The Charleston Harbor deepening project has been allocated $17.5 million in federal funding, enabling construction to begin this fall as scheduled.
The project will deepen Charleston Harbor to 52 feet. It is estimated to cost $509 million; the state already set aside $300 million for it. The federal dollars bring the full amount of allocated funds to $317.5 million — roughly $192 million short of the total cost.
The federal dollars are crucial, though; construction could not begin this year without them.
“The significance of this funding for the timeline of our deepening project cannot be overstated — it is tremendous news for Charleston,” S.C. State Ports Authority President and CEO Jim Newsome said in a news release.
Port officials expect to have the deepest harbor on the East Coast by the end of the decade. Because the expansion of the Panama Canal has been completed, the port wants to complete the project quickly so it can handle the bigger ships already being deployed.
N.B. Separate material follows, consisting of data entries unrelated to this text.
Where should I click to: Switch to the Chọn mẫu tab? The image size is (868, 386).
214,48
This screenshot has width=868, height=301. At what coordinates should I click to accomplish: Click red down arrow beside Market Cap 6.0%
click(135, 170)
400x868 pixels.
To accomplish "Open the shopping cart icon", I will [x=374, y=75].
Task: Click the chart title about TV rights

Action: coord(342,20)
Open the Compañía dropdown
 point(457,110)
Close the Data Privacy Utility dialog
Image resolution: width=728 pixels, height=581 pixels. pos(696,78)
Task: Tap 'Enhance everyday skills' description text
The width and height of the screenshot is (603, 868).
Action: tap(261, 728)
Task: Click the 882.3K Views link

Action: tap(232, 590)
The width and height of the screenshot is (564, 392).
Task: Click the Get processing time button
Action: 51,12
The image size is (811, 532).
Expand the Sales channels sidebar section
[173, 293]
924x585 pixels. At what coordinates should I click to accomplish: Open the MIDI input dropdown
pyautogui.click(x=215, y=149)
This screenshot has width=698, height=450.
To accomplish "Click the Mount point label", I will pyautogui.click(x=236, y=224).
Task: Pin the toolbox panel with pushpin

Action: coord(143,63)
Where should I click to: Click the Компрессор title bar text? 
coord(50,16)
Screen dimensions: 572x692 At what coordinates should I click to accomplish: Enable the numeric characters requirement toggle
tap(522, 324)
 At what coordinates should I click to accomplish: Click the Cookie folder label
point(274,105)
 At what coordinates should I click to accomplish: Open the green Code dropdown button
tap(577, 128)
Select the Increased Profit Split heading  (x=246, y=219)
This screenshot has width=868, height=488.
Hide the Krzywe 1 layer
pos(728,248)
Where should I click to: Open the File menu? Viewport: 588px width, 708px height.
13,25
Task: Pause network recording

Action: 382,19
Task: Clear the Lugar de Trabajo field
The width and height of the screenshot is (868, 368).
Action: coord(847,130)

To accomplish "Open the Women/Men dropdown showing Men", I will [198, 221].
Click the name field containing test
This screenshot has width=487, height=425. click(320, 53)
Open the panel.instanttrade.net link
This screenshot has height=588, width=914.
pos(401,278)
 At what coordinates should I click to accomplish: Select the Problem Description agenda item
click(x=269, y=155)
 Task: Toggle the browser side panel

The port handled its largest ship to date, the 13,000-TEU Cosco Development, earlier this month. Newsome said more ships of that size are headed for the Port of Charleston.
With a 52-foot-deep harbor, the port will be able to handle the larger containerships fully loaded without tidal restriction, the ports authority said.
Board members, S.C. legislators and business leaders from across the state applauded the funding news, saying a deeper harbor will support business growth statewide for decades to come.
“The business community is incredibly grateful that our congressional delegation has kept the Charleston Harbor deepening project on track,” S.C. Chamber of Commerce CEO Ted Pitts said in a news release. “With one in 11 jobs tied to the port’s $53 billion annual economic impact, today’s announcement is great news for our businesses.”
The port also received $16.1 million in operations and maintenance dollars, which will enable routine maintenance dredging needed before the deepening work can begin.